Melbourne looks great as a ruined tropical mega shanty town. This must be the first of a new genre-or it’s the wrecking of a few old ones. Film-like, dream-like, life-like
A wrong turn at the Office of Unmade Lists is my first published novel, released by Transit Lounge in June 2013. According to the back cover blurb:
It is 1997 in San Francisco and Simon and Sarah have been sent on a quest to see America: they must stand at least once in every 25-foot square of the country. Decades later, in an Australian city that has fallen on hard times, Caddy is camped by the Maribyrnong River, living on small change from odd jobs, ersatz vodka and memories. She’s sick of being hot, dirty, broke and alone.
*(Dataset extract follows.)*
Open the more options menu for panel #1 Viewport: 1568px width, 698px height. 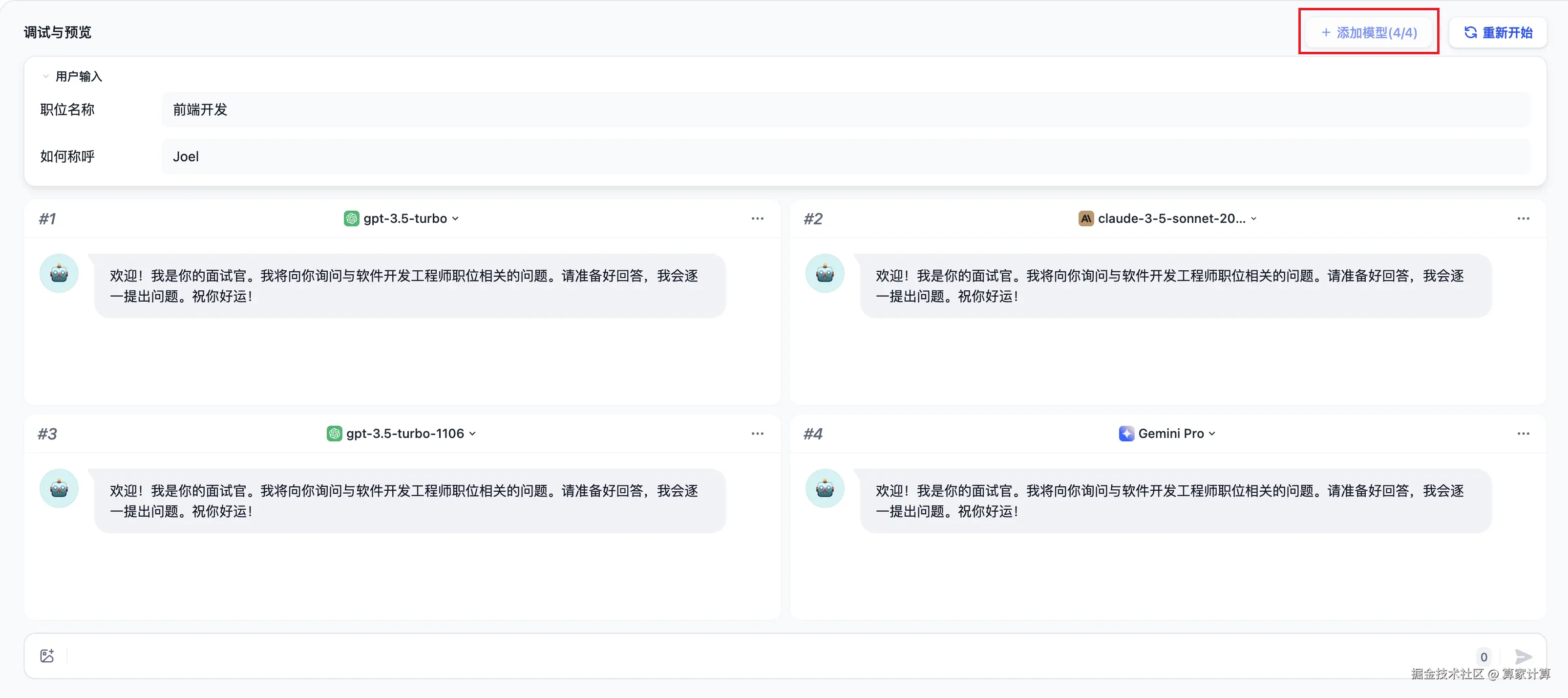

Caddy’s future changes shape when her friend, Ray, stumbles across some well-worn maps, including one of San Francisco, and their lives connect with those of teenagers Simon and Sarah in ways that are unexpected and profound. A meditation on happiness – where and in what place and with who we can find our centre, a perceptive vision of where our world is headed, and a testament to the power of memory and imagination.
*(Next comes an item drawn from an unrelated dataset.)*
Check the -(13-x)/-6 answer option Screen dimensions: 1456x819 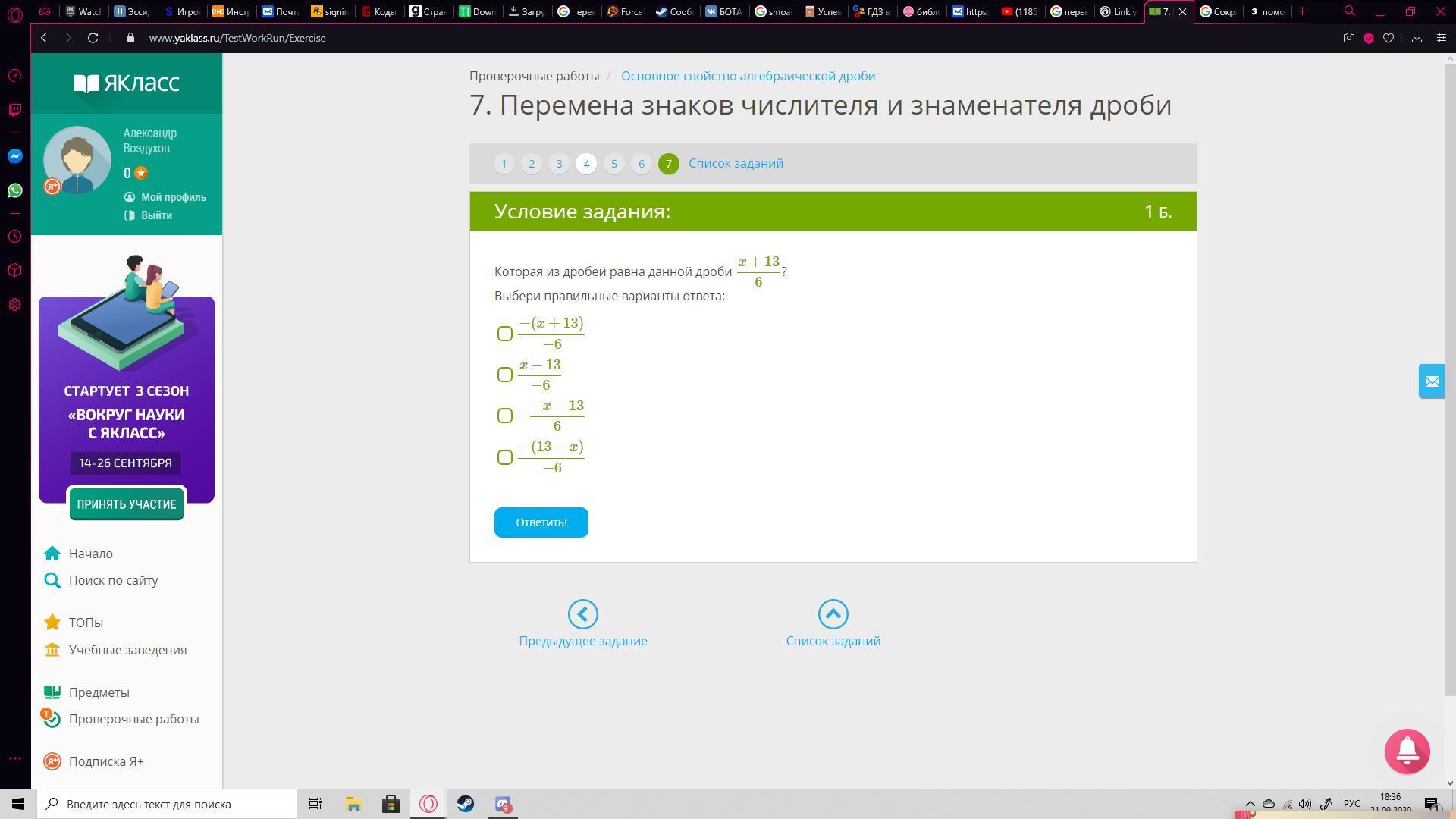505,457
Dave Graney reckoned he ‘thoroughly loved this book. I know so much more about the present and the future. Melbourne looks great as a ruined tropical mega shanty town − I can’t wait. This must be the first of a new genre-or it’s the wrecking of a few old ones. Film-like, dream-like, life-like. Funny, and moving.’
Steven Amsterdam put in writing that the novel is ‘a free-range and funny apocalyptic time-space road trip, with James M. Cain, J. G. Ballard, and Tom Robbins all fighting for the wheel’.
A wrong turn at the Office of Unmade Lists was shortlisted in the science fiction category for the 2013 Aurealis Awards; the winner was Max Barry’s Lexicon, which I reviewed here. It also won the Small Press Network’s ‘Most Underrated Book Award‘.